Doubtful since those are not required for the life/longevity of the tech.
I have mixed feelings on this. I think there were a few good reasons to move to sealed batteries. In an ideal world you could give consumers choices between the various trade-offs and offer multiple models or variants.
But of course that will never happen because non-replaceable batteries present a far better business case. If they were forced to offer options, the manufacturers would deliberately make the user-replaceable models far shittier and then complain to the regulators that they were unpopular.
However, there is an exemption for high-performing and durable batteries until 2027. This means devices with high quality batteries that retain over 80% of their capacity after 1000 charge cycles do not need to comply with the removable battery requirement until 2027.

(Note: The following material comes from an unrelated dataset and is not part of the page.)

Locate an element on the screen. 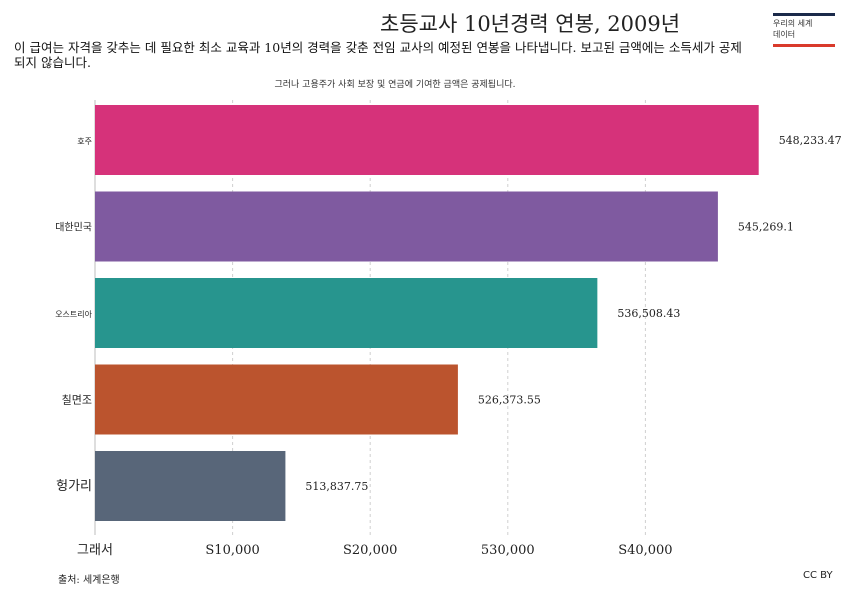  value-label: 548,233.47 is located at coordinates (810, 140).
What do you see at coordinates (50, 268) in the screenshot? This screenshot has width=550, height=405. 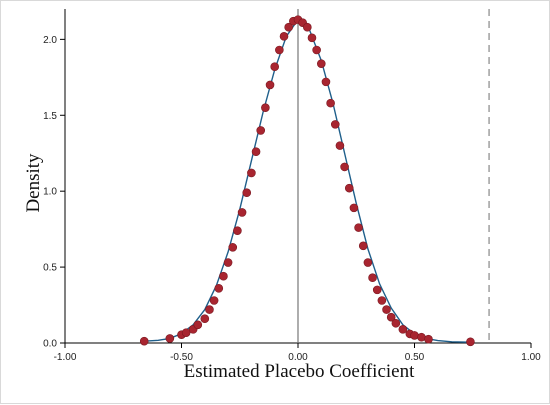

So premium phones like the iPhone would be exempt.
*In the EU.
Manufacturers aren't going to make a different model for the rest of the world. It's much cheaper to just make one model.
A good example is Tesla models 75D and 100D - they both have the exact same battery pack but the 75D is electronically limited so that the range is less than on 100D so it's cheaper tho it's the same car.
I had an S3 for ages because you could get a replacement battery for like $12. Upgraded to an S10, can no longer swap the battery. Biding my time.
I hate this forced upgrade/payment model and how phones seemed to double in cost almost overnight.
They're even trying to get sneakier with the contracts. 3 years now to payoff your device, instead of 2, but the payment is the same. Absolutely bonkers.
They would just "underdevelop" other areas to make their phone "breakable" or "prone to accidents". I am not that hyped because of that.